Segment Open

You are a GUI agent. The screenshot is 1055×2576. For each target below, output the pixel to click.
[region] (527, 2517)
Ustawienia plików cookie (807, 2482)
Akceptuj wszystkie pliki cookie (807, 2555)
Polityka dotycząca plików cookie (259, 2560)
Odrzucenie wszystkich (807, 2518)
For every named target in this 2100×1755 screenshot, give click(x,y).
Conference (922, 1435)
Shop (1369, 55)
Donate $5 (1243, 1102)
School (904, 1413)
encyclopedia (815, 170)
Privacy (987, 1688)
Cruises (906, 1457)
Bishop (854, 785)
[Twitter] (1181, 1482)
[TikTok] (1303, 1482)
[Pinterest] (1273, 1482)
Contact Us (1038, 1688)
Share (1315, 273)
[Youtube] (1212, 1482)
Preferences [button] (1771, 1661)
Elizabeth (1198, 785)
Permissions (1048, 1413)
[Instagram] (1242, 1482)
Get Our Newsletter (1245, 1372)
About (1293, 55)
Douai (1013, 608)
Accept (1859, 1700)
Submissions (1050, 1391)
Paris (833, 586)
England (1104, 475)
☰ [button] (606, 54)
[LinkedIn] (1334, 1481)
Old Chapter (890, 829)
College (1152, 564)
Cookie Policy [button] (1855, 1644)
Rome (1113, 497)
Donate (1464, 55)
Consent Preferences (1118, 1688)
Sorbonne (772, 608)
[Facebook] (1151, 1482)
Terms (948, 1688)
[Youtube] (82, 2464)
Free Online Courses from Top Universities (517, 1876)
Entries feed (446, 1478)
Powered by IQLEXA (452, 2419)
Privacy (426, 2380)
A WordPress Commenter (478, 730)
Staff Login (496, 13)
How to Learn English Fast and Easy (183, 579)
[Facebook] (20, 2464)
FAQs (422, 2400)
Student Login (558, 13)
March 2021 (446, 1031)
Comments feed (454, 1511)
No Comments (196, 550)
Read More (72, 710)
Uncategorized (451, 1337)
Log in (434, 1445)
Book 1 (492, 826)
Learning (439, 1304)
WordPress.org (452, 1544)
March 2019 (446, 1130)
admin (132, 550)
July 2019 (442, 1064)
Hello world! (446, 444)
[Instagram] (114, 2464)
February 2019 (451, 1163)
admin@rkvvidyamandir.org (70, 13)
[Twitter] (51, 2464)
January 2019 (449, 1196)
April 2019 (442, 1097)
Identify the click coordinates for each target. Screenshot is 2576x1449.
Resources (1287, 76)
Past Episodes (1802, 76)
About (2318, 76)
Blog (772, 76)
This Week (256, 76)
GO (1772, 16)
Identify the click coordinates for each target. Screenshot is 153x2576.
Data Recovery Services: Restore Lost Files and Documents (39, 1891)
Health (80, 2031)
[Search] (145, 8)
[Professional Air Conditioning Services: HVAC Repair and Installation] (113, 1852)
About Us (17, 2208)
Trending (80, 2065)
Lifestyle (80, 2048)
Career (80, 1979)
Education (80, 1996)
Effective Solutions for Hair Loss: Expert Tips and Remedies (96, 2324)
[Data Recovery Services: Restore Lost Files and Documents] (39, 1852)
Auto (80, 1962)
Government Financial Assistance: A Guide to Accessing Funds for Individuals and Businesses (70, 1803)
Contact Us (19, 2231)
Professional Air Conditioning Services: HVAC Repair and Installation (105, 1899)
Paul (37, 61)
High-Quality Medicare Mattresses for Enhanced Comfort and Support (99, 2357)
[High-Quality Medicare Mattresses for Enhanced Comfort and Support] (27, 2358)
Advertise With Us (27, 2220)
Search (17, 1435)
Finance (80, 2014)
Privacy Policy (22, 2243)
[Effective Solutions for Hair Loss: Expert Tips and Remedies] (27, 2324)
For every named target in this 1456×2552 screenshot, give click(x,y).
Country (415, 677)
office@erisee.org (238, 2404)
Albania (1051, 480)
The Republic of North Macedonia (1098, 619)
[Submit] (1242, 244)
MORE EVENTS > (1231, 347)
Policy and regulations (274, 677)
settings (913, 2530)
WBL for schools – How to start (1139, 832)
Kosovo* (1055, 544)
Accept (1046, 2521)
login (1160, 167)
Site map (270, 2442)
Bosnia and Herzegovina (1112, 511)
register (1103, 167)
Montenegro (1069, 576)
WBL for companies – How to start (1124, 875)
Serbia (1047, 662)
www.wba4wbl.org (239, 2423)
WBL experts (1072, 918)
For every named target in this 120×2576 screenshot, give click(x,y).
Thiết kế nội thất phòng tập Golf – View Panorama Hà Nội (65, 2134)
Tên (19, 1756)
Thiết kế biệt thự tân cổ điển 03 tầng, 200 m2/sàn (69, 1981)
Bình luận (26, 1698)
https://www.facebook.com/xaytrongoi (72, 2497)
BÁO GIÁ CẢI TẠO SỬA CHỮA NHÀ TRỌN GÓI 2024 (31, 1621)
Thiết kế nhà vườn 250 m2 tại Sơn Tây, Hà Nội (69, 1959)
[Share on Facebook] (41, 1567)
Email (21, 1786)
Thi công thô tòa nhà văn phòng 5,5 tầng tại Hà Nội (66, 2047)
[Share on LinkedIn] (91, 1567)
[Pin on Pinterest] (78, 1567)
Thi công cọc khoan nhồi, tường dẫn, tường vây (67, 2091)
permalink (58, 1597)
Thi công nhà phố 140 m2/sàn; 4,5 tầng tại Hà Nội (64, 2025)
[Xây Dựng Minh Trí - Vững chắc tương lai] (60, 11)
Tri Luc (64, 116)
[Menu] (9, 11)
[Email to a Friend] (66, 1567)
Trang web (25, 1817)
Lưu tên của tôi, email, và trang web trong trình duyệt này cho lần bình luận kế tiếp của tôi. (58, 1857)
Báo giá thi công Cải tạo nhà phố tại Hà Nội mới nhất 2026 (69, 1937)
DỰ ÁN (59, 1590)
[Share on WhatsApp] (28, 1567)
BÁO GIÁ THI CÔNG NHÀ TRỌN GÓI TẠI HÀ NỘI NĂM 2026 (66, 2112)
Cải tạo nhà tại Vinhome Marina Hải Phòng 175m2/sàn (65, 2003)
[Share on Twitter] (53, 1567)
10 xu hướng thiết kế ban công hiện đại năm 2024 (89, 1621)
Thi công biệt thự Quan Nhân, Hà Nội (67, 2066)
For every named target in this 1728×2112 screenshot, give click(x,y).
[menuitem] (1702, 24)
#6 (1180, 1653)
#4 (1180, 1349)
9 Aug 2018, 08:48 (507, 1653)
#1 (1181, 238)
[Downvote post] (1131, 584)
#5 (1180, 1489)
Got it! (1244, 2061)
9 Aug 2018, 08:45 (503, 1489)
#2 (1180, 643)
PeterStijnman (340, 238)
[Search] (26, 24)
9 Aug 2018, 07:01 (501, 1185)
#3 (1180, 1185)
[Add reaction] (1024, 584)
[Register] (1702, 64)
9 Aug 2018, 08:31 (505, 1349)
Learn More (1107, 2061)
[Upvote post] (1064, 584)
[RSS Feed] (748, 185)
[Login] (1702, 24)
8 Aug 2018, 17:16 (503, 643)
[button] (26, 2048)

Segment Closed

Task description
Find each line of the data above that holds the word "every", then copy it.

Task result
For every named target in this 2100×1755 screenshot, give click(x,y).
For every named target in this 1456×2552 screenshot, give click(x,y).
For every named target in this 120×2576 screenshot, give click(x,y).
For every named target in this 1728×2112 screenshot, give click(x,y).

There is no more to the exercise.